Nebraska Town's Illegal Immigrant Housing Ban OK: 8th Cir. Panel

By Aditi Mukherji, JD on July 02, 2013 | Last updated on March 21, 2019

Two judges of a three-member panel of the Eighth Circuit Court of Appeals upheld Fremont, Nebraska’s housing ban on renting to illegal immigrants. The ruling flies in the face of other appellate courts who have hesitated to endorse laws that may interfere with the federal government’s authority over immigration regulation.

The decision opens the door for the town of Fremont to begin enforcing its law, and may have a butterfly effect for other cities with similar ordinances.

Fremont voters approved a measure in 2010 that prohibits hiring or renting to people who can't prove they are in the country legally.

Last year, U.S. District Judge Laurie Smith Camp ruled that parts of the ordinance denying housing permits to those not in the country legally were discriminatory and interfere with federal law. But the city has been enforcing its requirement that businesses use federal E-verify software to check on potential employees.

On Friday, two judges of the three-member Eighth Circuit panel rejected that reasoning, leading the majority to reverse the ruling and vacate the lower court's injunction against that part of the ordinance.

Judge James Loken wrote that the plaintiffs failed to show the law was intended to discriminate against Latinos or that it intrudes on federal law.

Eighth Circuit Judge Steven Colloton agreed with the reversal and vacating of the injunction, but said the plaintiffs lacked standing because they failed to show how they had been or could be harmed by Fremont's law.

Lawyers for the plaintiffs said they will confer with their clients before determining whether to ask the full 8th Circuit to review to the case. The ruling goes against the grain of similar courts across the rest of the country. Appellate courts across the ideological spectrum have rejected state and local laws that combat illegal immigration, out of deference to the federal government's exclusive authority over immigration regulation.

Last year, for example, the historically conservative Fifth Circuit Court of Appeals ruled that a Texas city housing ordinance that required citizenship or lawful immigration status as a precondition to renting housing was unconstitutional. A federal appeals court rejected a like-minded ordinance in Hazelton, Pa. even the notoriously conservative Eleventh Circuit Court of Appeals rejected similar provisions in Alabama.

Attorney Aaron Siebert-Llera, an attorney with the Mexican American Legal Defense and Educational Fund who represented several U.S.-born Latino home renters and a Fremont landlord who challenged the ordinance, expressed his disappointment to The Associated Press.
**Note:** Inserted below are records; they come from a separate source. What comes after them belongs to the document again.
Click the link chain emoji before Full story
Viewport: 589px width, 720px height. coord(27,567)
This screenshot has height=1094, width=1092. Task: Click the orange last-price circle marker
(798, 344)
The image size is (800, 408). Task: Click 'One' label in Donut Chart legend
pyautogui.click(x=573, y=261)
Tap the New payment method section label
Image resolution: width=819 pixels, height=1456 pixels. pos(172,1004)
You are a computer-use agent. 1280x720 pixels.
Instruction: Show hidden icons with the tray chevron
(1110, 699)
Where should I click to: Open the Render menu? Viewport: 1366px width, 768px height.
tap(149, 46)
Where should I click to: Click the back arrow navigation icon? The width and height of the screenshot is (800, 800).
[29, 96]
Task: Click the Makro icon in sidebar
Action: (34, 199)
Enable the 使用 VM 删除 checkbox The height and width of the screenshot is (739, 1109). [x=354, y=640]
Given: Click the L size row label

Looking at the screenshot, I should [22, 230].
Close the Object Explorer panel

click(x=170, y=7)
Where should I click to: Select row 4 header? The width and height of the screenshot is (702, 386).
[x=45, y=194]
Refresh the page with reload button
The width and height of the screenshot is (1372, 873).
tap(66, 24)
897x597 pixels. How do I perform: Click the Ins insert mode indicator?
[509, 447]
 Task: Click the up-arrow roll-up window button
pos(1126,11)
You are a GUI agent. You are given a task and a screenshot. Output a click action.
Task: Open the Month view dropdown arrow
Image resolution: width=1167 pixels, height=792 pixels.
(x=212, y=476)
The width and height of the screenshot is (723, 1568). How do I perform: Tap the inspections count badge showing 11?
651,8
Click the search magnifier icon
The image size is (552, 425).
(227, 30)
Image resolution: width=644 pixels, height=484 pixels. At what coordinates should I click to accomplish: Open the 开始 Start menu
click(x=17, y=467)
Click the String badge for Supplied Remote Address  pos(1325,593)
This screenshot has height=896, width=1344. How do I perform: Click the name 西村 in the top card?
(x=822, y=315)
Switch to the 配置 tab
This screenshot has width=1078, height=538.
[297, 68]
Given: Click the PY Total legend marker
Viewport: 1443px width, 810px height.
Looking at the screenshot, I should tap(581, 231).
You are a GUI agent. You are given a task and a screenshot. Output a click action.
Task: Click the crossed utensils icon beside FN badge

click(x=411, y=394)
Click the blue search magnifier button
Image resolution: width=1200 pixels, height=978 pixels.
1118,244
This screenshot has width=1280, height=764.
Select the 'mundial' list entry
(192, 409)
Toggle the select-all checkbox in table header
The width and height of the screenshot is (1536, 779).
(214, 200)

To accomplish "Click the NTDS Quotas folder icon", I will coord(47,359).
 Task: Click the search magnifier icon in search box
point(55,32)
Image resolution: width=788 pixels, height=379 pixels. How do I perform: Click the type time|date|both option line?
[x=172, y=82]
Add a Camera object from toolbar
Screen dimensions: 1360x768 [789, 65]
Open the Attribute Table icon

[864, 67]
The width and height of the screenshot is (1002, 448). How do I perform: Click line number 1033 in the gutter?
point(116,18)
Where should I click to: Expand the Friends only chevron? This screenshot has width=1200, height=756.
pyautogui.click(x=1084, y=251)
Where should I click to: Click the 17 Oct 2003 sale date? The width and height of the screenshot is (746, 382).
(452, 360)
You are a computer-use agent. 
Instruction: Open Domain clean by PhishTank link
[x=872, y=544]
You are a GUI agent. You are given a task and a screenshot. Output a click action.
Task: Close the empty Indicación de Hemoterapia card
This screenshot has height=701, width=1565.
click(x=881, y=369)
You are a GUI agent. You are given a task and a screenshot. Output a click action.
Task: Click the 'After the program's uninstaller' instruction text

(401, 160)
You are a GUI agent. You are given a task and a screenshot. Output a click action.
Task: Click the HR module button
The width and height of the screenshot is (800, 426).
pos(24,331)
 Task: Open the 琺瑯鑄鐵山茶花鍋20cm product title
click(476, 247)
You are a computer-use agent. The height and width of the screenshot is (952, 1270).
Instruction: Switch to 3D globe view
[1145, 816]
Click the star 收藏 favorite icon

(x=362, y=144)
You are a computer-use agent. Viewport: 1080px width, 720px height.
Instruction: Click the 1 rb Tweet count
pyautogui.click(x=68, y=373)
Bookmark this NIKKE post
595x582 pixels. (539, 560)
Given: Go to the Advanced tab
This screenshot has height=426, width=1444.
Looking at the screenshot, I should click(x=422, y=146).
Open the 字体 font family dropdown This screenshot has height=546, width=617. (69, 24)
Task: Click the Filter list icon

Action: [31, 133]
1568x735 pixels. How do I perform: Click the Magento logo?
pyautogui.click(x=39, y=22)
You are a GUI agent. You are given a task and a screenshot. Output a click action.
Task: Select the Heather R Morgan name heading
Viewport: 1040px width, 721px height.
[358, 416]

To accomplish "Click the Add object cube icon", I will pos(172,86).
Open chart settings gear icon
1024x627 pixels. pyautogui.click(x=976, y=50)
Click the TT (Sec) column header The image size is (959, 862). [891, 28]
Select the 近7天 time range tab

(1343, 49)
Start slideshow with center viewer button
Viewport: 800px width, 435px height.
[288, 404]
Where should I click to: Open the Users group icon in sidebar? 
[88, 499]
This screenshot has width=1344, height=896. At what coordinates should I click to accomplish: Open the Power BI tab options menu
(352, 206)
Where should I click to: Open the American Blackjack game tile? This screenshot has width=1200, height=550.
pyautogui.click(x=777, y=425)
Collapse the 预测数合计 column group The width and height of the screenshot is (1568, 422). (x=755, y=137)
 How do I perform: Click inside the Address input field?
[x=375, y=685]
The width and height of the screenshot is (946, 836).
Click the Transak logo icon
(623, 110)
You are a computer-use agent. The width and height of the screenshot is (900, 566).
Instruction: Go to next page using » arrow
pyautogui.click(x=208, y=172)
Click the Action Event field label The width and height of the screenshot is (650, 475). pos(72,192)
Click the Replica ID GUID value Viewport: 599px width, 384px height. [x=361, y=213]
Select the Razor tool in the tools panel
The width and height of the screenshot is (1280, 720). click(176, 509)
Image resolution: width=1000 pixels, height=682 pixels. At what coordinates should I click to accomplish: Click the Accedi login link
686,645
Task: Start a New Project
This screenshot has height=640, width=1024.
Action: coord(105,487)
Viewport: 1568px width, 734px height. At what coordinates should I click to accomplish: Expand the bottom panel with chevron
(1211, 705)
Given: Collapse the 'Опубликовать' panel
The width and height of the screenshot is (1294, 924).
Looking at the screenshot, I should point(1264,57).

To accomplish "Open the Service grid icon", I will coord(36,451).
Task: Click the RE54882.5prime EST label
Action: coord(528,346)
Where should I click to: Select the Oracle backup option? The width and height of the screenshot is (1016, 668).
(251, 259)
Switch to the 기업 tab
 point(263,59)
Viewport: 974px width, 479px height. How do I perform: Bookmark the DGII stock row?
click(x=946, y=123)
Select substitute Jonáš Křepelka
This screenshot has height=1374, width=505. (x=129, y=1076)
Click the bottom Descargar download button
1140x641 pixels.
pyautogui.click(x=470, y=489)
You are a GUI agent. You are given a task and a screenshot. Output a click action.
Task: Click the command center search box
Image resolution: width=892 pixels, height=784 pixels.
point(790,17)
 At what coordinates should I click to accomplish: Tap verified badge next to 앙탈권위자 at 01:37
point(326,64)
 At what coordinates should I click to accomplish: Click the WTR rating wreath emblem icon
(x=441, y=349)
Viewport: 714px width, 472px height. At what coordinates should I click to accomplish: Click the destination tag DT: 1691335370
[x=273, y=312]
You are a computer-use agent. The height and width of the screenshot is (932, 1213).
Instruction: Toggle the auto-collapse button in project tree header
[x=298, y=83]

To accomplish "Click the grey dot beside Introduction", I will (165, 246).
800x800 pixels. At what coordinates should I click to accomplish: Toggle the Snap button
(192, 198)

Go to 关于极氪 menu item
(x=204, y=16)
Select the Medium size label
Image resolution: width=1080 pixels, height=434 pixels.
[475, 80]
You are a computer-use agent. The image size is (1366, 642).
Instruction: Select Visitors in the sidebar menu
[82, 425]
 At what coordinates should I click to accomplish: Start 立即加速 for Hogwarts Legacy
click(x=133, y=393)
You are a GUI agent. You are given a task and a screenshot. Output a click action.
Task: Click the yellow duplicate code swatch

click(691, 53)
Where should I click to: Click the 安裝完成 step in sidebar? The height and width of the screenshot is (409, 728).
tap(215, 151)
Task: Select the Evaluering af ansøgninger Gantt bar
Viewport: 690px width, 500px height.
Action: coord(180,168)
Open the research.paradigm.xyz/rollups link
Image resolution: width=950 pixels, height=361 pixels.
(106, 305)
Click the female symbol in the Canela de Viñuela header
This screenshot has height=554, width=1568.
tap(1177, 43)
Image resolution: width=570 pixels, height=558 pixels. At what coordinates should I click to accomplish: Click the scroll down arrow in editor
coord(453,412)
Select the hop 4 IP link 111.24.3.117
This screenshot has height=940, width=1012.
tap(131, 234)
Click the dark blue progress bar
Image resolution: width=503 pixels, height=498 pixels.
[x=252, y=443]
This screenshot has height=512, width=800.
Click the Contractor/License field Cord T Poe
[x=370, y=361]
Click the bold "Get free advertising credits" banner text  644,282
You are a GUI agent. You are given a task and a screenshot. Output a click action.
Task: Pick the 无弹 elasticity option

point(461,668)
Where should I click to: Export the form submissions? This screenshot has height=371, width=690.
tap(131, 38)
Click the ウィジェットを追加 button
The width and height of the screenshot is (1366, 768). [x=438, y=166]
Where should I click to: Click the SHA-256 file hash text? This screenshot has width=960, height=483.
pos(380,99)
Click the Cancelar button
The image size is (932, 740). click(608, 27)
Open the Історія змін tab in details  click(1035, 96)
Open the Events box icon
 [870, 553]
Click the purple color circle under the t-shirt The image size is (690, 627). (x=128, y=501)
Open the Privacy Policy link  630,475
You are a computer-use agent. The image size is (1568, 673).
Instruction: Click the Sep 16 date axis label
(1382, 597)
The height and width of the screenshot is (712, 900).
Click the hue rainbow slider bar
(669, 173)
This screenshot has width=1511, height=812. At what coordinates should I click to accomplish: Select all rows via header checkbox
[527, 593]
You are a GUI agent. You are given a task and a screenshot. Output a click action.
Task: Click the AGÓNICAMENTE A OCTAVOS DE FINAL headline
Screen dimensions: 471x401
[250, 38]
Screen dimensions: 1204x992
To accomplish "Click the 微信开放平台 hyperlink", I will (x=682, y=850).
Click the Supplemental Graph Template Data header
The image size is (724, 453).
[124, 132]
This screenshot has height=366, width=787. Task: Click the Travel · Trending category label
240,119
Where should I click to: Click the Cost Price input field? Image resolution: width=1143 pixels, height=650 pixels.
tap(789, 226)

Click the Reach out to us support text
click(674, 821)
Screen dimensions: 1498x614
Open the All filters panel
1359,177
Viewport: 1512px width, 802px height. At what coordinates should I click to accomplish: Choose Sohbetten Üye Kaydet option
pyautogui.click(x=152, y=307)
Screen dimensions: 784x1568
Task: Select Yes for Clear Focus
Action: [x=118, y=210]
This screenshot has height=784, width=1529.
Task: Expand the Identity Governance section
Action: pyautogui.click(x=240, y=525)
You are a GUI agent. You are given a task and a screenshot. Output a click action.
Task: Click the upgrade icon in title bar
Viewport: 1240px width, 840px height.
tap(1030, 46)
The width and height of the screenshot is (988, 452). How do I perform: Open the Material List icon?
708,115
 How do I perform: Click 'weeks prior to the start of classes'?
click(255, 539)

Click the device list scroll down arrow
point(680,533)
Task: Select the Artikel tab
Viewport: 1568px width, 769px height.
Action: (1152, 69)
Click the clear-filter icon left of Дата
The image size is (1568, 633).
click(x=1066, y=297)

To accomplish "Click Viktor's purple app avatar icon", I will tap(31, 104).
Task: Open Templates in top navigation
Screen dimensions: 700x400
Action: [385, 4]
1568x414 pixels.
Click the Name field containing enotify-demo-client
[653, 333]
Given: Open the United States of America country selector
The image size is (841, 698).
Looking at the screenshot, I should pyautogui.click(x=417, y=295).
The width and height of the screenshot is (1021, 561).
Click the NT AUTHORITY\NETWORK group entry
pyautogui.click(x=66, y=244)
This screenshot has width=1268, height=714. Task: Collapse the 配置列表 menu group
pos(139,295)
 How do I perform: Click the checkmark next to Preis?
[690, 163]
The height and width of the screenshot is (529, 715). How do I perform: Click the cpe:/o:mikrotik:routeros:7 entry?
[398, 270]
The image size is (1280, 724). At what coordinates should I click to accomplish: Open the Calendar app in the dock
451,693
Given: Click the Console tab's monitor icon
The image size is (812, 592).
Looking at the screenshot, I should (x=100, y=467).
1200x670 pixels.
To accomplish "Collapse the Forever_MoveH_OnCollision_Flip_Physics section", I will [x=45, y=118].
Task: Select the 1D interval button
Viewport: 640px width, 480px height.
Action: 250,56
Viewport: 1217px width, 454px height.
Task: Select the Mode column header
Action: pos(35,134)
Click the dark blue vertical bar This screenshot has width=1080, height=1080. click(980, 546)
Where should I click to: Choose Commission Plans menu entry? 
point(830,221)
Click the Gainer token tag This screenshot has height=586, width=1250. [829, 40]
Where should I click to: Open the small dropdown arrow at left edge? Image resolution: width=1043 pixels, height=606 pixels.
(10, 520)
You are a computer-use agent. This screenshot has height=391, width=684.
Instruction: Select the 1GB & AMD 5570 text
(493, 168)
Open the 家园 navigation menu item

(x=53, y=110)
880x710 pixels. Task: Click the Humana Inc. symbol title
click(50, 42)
"You've got the U.S. Senate passing sweeping immigration reform. You've got this huge, nationwide change going on," he said to The AP. "Then you have a decision like this coming out."

In a dissent, Judge Myron Bright agreed with the lower court that parts of the ordinance interfere with federal law.

"The ordinance will impose a distinct burden on undocumented persons by preventing them from renting housing in Fremont," Bright wrote. "This denial of rental housing is paramount to removal from the city. And, as the Supreme Court has made clear, removal is entrusted exclusively to the federal government."

Kris Kobach, a Kansas attorney who represented Fremont and helped draft its ordinance and others around the country, said as soon as next week, the city will begin enforcing the part that requires all renters in the city to apply for an occupancy permit and denies those permits to people not legally in the country.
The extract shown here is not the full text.